Exercise aim ->
Please give, word for word, the line containing "Click the Server Name required asterisk" and every line that comes after it in the data below.

Source data ->
====

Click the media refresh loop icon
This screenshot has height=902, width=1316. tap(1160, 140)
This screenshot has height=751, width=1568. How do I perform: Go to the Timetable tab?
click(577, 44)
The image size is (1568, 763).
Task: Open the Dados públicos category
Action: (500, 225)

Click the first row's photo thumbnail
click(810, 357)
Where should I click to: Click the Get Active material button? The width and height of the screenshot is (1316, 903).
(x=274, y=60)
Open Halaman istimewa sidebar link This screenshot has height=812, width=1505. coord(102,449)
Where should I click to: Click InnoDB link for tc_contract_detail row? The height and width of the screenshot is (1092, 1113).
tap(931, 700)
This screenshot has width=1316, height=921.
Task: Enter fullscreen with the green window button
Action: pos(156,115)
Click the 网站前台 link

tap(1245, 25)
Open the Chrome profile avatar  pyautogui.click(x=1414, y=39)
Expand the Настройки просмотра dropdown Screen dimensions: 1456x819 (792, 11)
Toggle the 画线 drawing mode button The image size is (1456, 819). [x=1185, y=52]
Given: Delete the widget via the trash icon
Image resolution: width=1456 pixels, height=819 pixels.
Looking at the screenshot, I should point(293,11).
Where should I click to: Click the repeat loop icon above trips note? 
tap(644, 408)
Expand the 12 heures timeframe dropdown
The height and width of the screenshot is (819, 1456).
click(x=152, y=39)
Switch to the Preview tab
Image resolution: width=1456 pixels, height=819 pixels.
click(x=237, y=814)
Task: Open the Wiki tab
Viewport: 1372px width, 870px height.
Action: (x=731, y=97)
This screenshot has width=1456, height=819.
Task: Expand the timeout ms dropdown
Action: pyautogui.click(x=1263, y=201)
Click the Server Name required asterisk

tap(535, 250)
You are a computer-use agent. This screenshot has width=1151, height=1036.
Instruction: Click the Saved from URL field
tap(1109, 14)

====

Answer to the problem ->
Click the Server Name required asterisk

tap(535, 250)
You are a computer-use agent. This screenshot has width=1151, height=1036.
Instruction: Click the Saved from URL field
tap(1109, 14)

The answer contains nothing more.